[[ DATA EXTRACT, beginning ]]
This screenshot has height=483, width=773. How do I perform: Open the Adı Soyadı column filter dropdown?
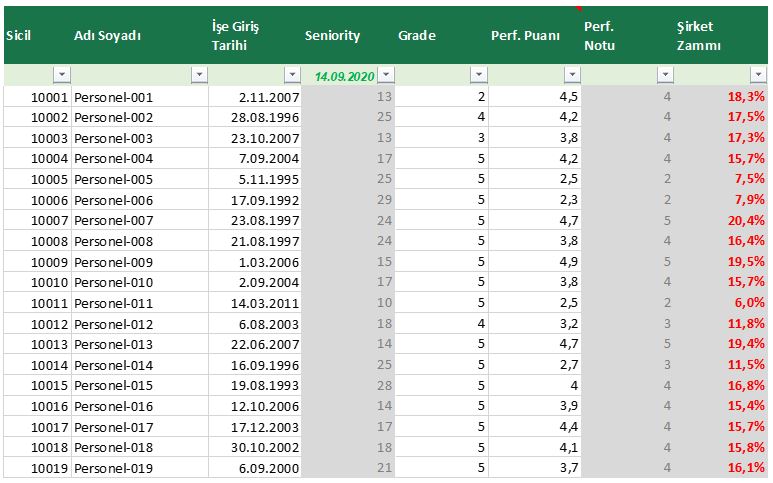coord(199,75)
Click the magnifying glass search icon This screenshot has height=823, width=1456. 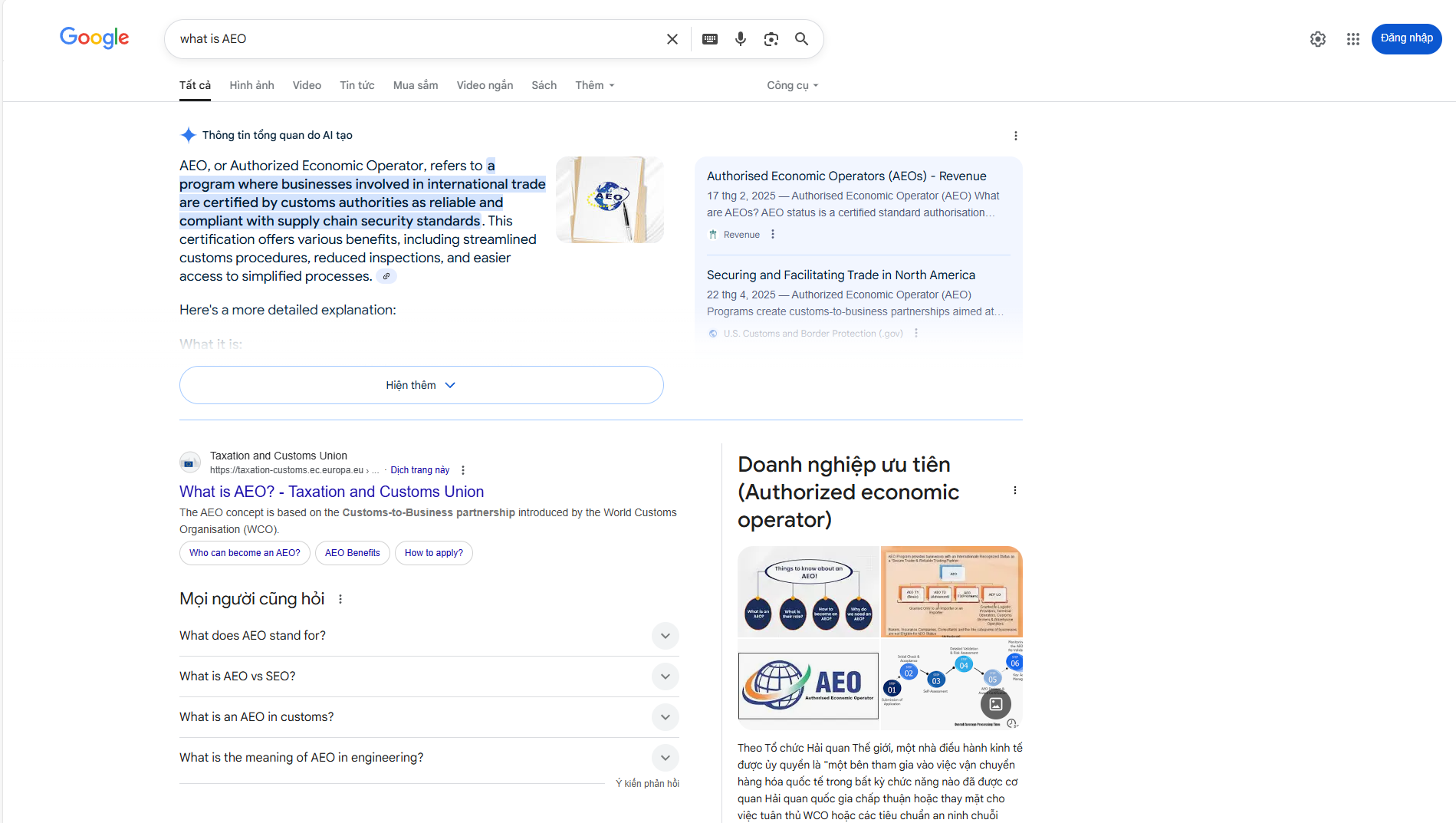[x=801, y=39]
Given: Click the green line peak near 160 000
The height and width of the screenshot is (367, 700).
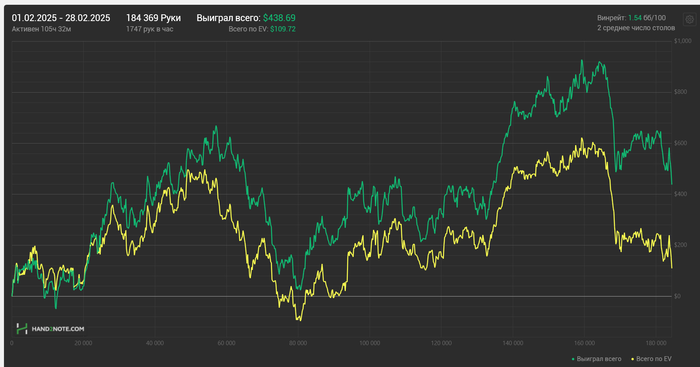Looking at the screenshot, I should [582, 61].
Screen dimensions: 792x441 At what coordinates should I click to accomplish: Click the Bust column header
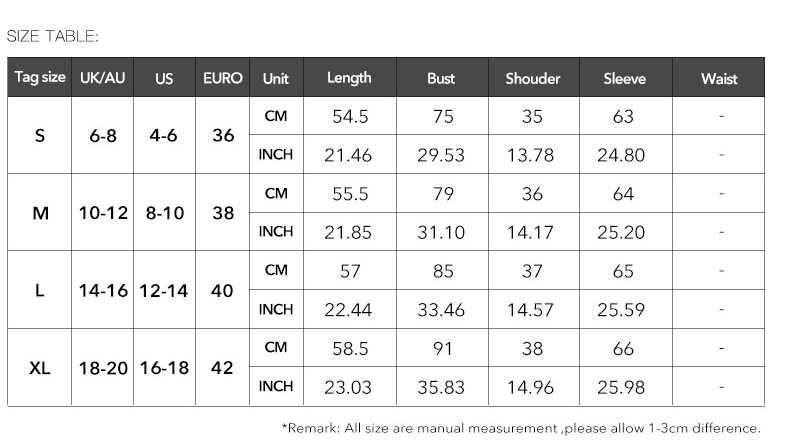pyautogui.click(x=441, y=78)
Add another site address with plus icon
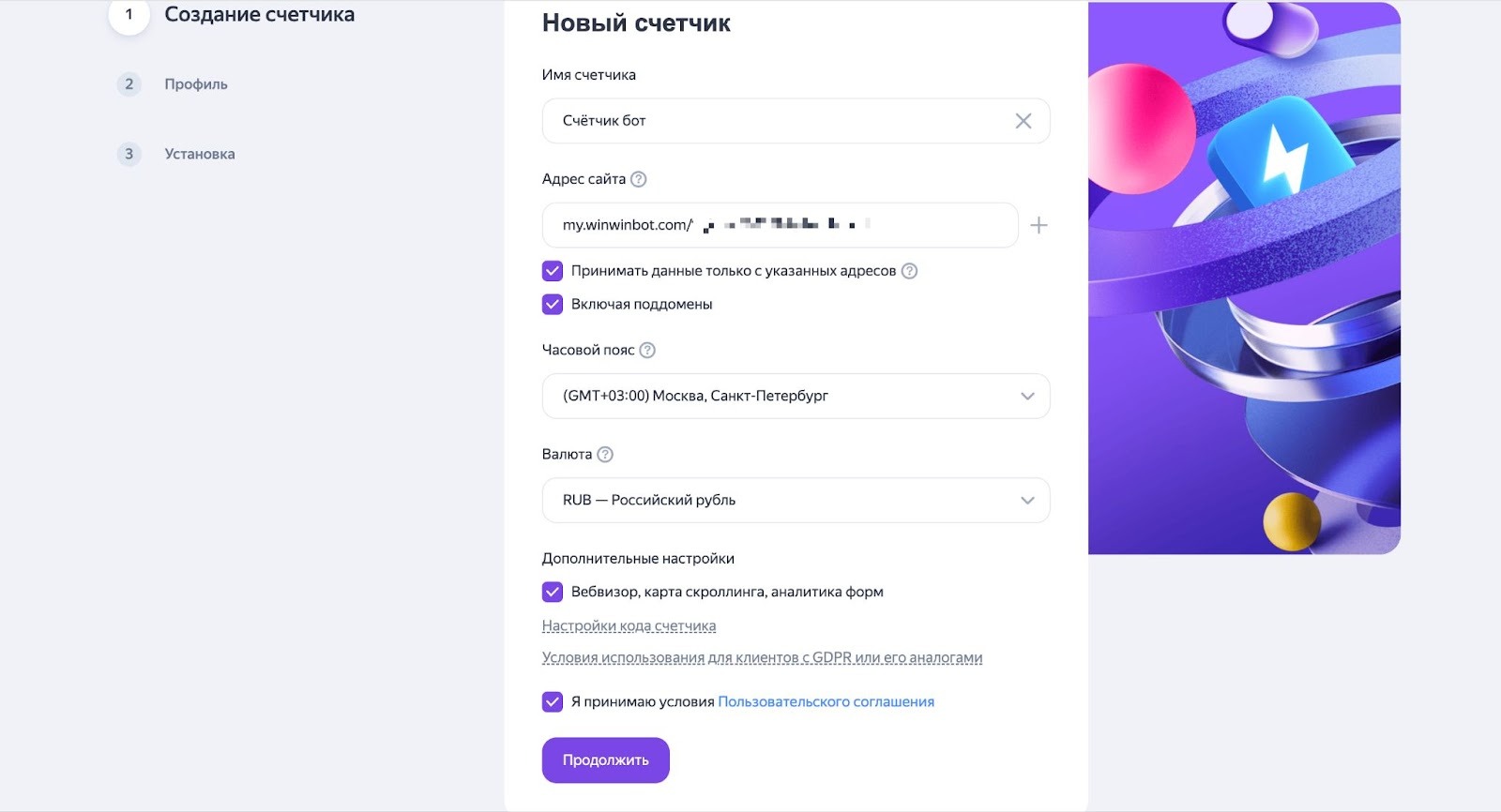 tap(1039, 225)
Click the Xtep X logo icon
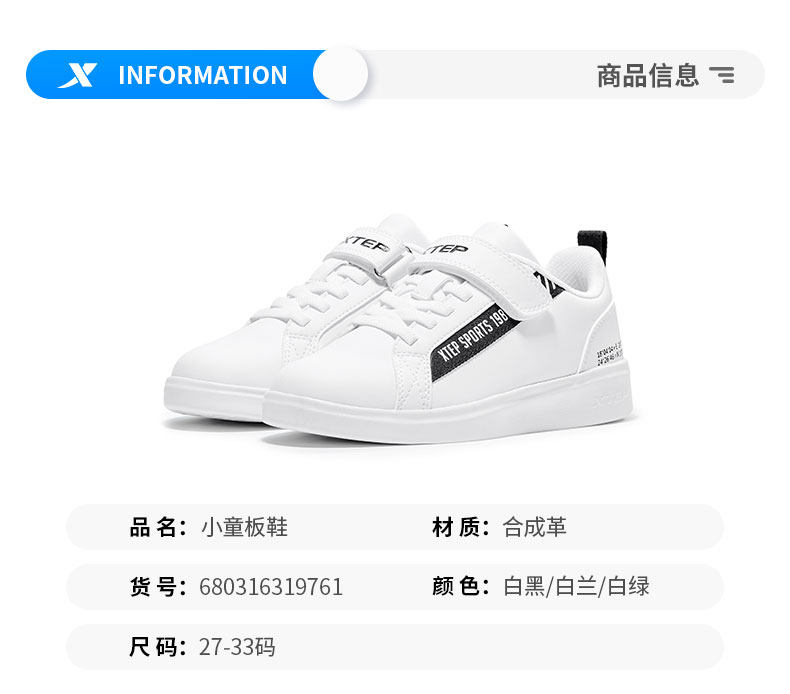 (78, 76)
[[ DATA EXTRACT, end ]]
ACTION ITEM
Emit the lines of the data above from the one containing "Screen dimensions: 792x441" through its final line, both endpoints included. Pictures do not belong in the output.

RESPONSE TO THIS EXERCISE
Screen dimensions: 792x441 At what coordinates should I click to accomplish: Click the Bust column header
pyautogui.click(x=441, y=78)
Add another site address with plus icon
 tap(1039, 225)
Click the Xtep X logo icon
 (78, 76)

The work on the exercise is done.